My mom had no trouble learning to use it. The trick is to make it simple and forego multiple watch faces. I set up only one (permanent) watch face, with the heart rate, ECG and blood oxygen apps as ‘complications’ (apps that are accessed directly from the watch face), in addition to telephone (for voice calls) and messages (for texts). There are also two contacts on the watch face (with their photos), which makes reaching them a cinch. And oh, the date and day of the week, plus another complication that shows the next upcoming appointment from the calendar.

Here’s a screenshot of the watch face as mentioned above:

Top left and top right circles (faces blurred): direct contacts
Lower left icon for voice calls
Lower right icon for messages

Arc across top of clock: upcoming appointment
Just below that: day of week and date
Heart icon: heart rate app
“Squiggle” icon: ECG app
“Broken circle” with red and blue: blood oxygen app

With such a set up, you only need to show your friend how to use the 3 health apps.
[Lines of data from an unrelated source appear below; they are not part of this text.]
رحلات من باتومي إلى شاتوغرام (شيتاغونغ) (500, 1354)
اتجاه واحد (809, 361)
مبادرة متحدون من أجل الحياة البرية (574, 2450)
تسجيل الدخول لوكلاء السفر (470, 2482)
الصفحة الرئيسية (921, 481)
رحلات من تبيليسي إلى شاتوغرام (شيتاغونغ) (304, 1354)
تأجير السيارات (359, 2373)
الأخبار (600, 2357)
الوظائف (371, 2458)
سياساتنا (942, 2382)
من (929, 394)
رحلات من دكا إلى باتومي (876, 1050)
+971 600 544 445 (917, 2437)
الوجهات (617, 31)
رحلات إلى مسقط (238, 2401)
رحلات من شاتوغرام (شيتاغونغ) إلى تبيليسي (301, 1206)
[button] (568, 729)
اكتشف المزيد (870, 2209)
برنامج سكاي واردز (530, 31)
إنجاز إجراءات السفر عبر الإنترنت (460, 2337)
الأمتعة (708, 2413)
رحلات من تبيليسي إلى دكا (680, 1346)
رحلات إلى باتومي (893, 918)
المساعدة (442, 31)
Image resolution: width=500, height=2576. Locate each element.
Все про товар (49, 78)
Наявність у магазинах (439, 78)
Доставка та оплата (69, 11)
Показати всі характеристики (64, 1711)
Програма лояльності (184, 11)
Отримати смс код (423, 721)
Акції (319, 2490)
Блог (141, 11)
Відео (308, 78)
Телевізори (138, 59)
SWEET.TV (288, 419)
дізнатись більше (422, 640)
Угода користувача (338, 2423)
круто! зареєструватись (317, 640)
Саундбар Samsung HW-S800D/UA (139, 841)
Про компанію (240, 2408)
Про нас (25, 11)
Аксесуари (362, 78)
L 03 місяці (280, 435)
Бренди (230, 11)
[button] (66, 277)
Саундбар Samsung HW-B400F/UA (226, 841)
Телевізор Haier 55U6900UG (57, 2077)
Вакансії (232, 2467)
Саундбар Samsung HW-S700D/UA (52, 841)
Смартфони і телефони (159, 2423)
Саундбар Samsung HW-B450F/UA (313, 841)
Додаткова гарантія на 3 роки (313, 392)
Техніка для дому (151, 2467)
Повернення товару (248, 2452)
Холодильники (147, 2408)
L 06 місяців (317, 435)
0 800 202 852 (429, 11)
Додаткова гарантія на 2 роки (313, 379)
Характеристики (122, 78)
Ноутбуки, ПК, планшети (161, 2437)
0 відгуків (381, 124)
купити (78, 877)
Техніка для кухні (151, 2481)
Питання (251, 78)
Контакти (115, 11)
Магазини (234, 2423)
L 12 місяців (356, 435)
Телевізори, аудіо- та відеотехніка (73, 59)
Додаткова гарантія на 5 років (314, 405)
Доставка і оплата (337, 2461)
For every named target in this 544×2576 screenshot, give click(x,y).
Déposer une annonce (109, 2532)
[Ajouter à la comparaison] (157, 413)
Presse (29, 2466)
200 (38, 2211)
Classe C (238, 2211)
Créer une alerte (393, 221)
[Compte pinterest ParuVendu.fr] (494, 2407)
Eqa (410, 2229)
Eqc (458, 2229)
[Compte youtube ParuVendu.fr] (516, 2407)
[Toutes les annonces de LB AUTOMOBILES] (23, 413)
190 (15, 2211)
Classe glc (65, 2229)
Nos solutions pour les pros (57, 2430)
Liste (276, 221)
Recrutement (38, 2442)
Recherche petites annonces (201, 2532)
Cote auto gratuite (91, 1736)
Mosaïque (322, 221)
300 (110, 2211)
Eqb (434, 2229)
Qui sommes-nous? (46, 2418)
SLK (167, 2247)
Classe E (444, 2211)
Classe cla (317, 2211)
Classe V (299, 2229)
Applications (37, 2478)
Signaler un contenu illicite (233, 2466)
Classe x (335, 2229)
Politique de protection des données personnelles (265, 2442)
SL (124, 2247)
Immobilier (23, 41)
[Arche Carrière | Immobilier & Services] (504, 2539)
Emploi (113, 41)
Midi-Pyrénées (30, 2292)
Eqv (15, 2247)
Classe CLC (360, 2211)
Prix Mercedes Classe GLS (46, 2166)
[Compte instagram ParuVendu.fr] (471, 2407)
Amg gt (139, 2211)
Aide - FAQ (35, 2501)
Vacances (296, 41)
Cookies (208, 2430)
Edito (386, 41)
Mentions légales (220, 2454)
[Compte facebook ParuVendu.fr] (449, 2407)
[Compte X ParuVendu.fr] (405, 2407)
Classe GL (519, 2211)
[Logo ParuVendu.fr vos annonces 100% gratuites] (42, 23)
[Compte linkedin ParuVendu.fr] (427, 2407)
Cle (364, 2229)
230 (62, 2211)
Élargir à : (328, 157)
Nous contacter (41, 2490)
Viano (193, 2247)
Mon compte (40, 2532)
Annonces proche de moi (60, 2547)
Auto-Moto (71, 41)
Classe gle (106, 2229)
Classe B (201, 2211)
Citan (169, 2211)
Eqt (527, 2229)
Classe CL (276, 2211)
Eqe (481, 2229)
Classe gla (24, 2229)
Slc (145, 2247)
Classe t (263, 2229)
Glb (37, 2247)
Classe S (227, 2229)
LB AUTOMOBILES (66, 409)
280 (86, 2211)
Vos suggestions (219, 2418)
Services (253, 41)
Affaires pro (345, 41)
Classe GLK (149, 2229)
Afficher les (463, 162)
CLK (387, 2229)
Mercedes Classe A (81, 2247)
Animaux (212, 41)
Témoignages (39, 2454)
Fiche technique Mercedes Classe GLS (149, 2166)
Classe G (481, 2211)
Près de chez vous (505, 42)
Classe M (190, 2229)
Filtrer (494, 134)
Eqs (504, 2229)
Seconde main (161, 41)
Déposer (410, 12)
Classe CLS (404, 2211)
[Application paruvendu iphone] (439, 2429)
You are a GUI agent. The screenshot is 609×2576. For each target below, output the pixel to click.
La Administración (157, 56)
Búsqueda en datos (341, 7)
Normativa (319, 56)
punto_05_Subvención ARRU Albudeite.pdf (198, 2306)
Both the Heart Rate and Blood Oxygen apps will then measure automatically from there on.

With the ECG, your friend would have to touch the squiggle icon then put her finger to the Digital Crown to start the ECG. (I don’t think the AW measures ECG automatically since a finger needs to remain on the Digital Crown for 30 seconds for that purpose.)

I hope this helps, but by all means post back with any questions!